Nikos Mavrogiannopoulos nmav@redhat.com writes:
There are still two open issues with the static analyzer at [0].
A few weeks ago (prior to fixing the "dead increment" issue), I installed the clang static analyzer locally, but I didn't get the same issues reported. I got a few issues inside mini-gmp which looked like false positives (iirc, complaints were about some division function doing something bad in case qp was a NULL pointer but q wasn't, clang not realizing that the function logic makes qp == NULL if and only if q == NULL).
Both are at ecc-mod(), where the hi value can be used uninitialized on two occasions; ecc-mod.c:104 and ecc-mod.c:110. The issue can be addressed by initializing to zero, but although it looks reasonable, I'm not sure if that's the expectation of the algorithm.
I try to avoid initializing things just to avoid warnings.
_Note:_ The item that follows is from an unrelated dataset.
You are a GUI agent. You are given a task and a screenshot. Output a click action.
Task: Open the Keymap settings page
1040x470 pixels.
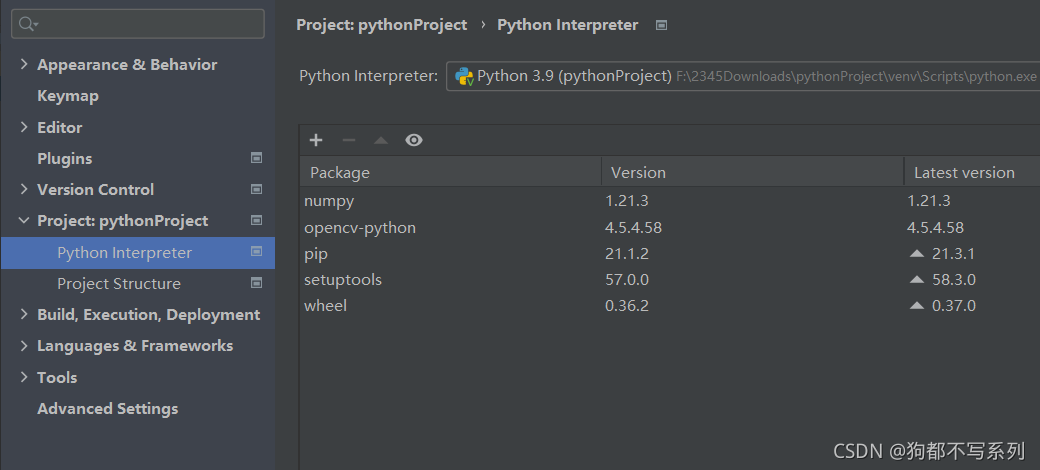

I'm reasonably confident there are no uninitialized values used at run time, since (1) all conditions involve sizes which are pretty static, not depending on numerical values of the bignums, and (2) I've seen no complaints about uninitialized values when running the testsuite under valgrind.
If we changed the code to initialize the variable was initialized to some dummy value, valgrind would no longer be able to spot such problems in this code.
Actually, I've also seen warnings about this code from gcc, for the use at line 104, but only when compiling for sparc (and on a machine that I no longer use).
Addressing that issue would allow for successful CI runs.
I agree that's desirable.
This code needs some careful analysis, to see under what conditions hi might be used uninitialized, and in case there's some valid inputs for which this could happen fix that, and if not, back up our assumptions with asserts (which I hope the static analyzer will understand).